- Supplied entries -

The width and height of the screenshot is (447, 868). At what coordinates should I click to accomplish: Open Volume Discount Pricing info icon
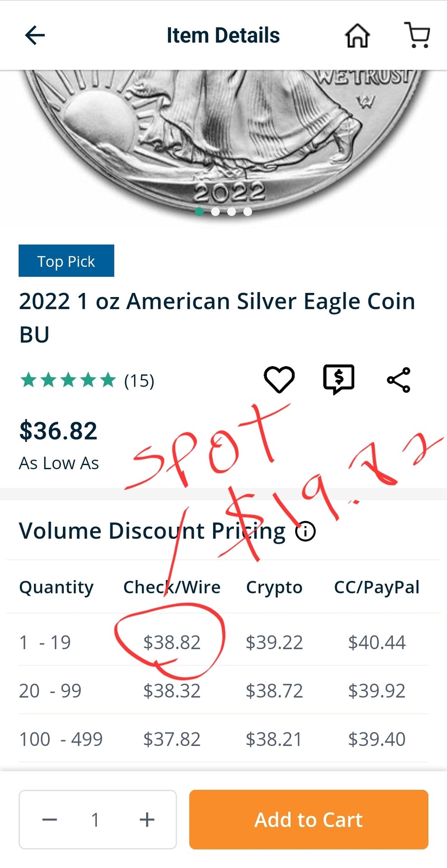305,531
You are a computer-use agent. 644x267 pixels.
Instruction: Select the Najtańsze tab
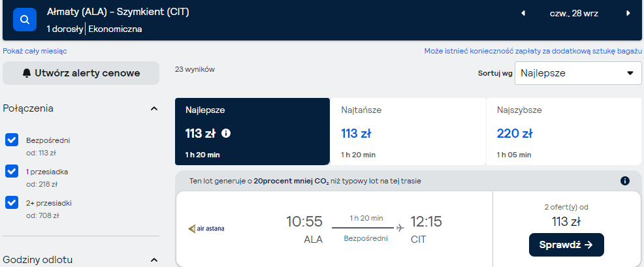(x=408, y=131)
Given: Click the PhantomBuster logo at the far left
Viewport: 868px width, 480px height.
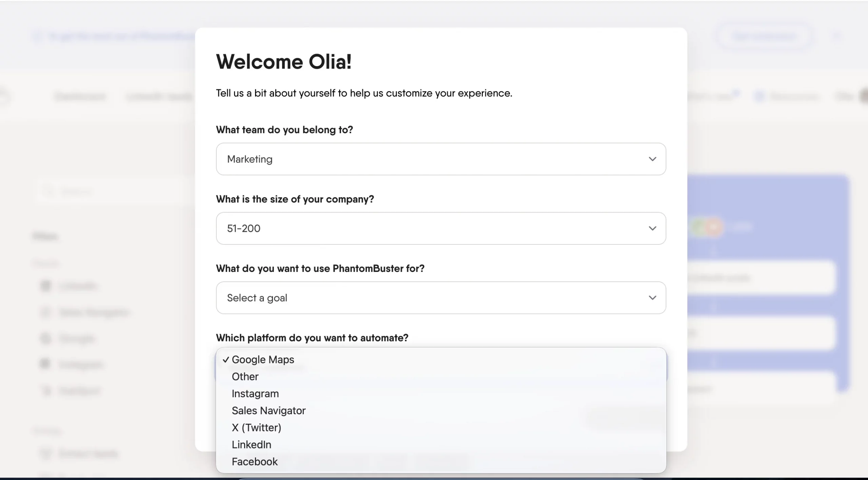Looking at the screenshot, I should 5,96.
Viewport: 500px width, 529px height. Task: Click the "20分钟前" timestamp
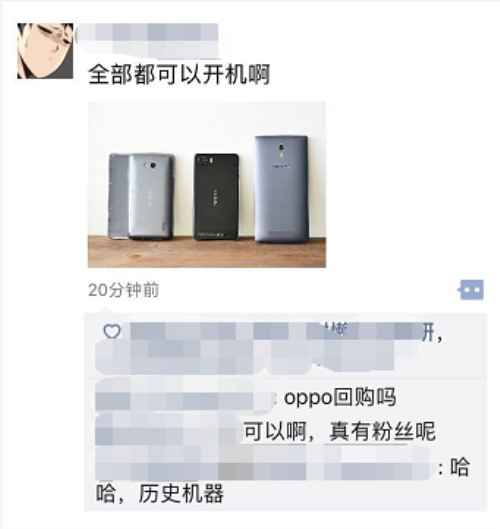point(123,290)
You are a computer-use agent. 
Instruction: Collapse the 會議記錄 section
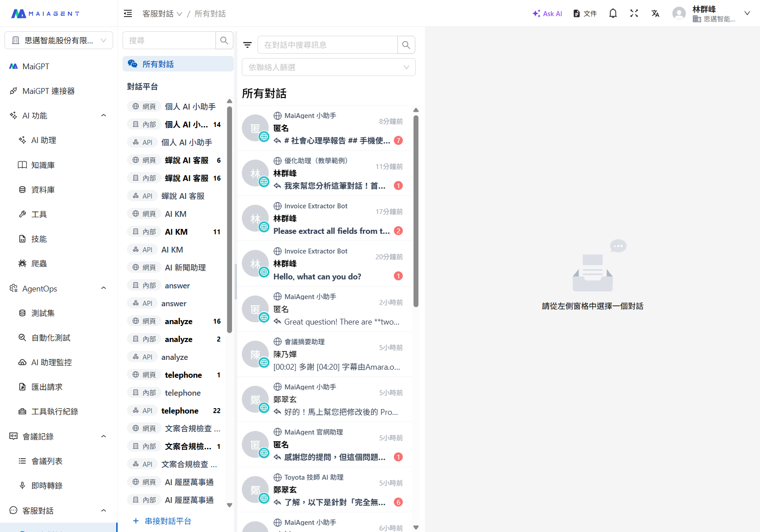[x=103, y=436]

- About this exercise -
Take every line from the data that includes the word "computer".

- Task result -
You are a computer-use agent. 644x267 pixels.
You are a computer-use agent. 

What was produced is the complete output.